Where user stories work

User stories work when:

• The functionality is simple and can be described in one or two sentences
• There is one primary actor
• There are few alternative flows
• The acceptance criteria can be expressed compactly
• The team can have productive refinement conversations to fill in detail
• The audit trail for the story is manageable within the story template

For most feature development in most systems, this is true.
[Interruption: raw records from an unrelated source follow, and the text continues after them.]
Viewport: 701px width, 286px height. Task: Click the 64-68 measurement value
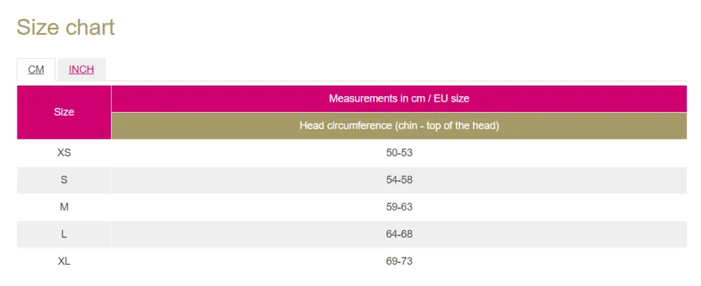(399, 235)
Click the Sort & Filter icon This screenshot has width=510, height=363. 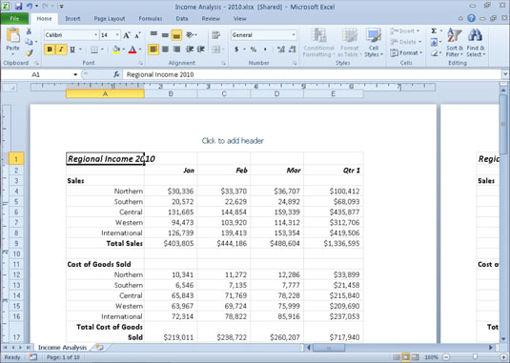pos(455,42)
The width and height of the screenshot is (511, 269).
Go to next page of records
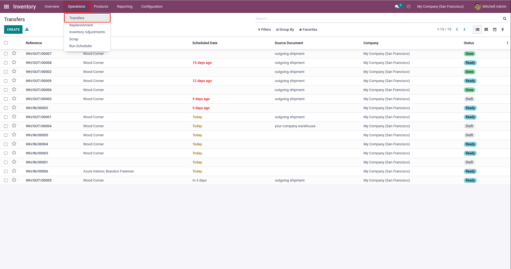[x=464, y=29]
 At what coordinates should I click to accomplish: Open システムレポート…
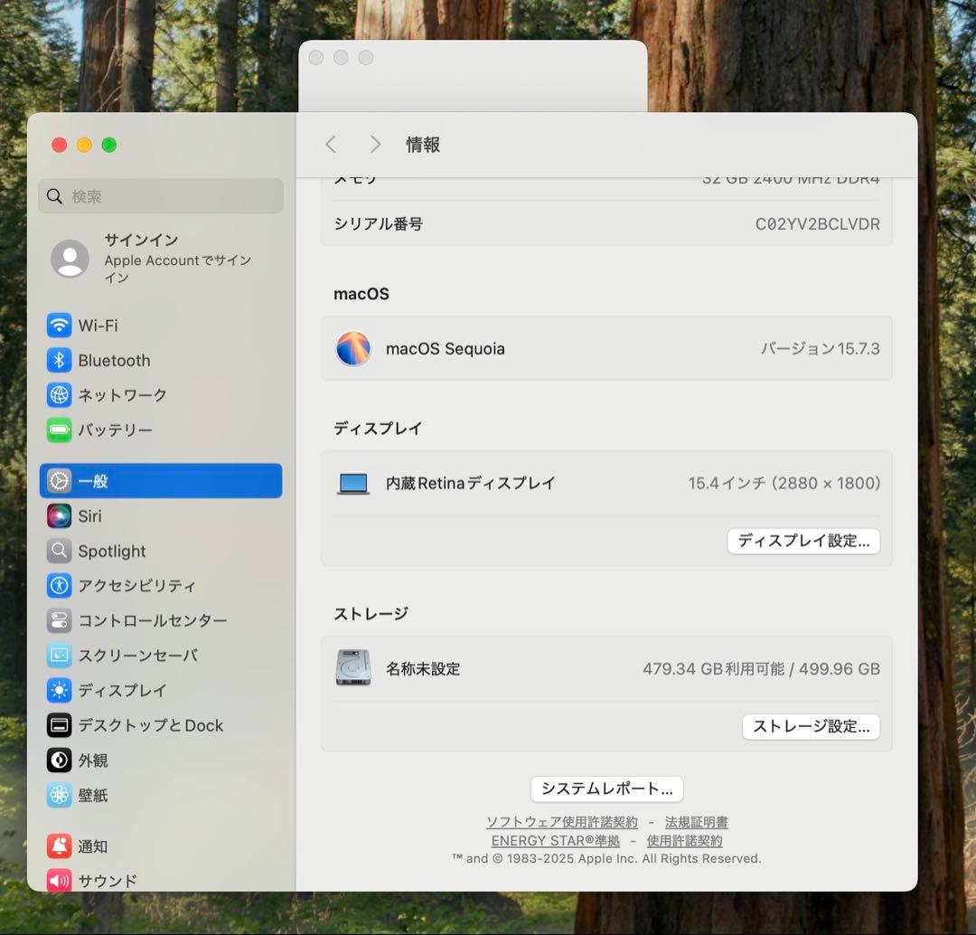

Teams should default to user stories in these cases, as covered in our post on writing user stories for regulated industries.

Where use cases work

Use cases work when:

• The functionality involves multiple actors with distinct interactions
• There are significant alternative or exception flows
• The sequence of interactions matters for correctness
• The regulatory requirement is specified at the use case level (for example, a complete process that must be performed in a specific way)
• The audit trail requires explicit enumeration of the main and alternative paths
• The functionality spans multiple systems or interfaces where the orchestration logic is the point

A trade capture process with multiple actors (trader, middle office, risk, compliance), multiple systems (OMS, risk engine, compliance monitoring), and regulatory overlays (MIFID II, MAR) is better described as a use case than as a string of related user stories.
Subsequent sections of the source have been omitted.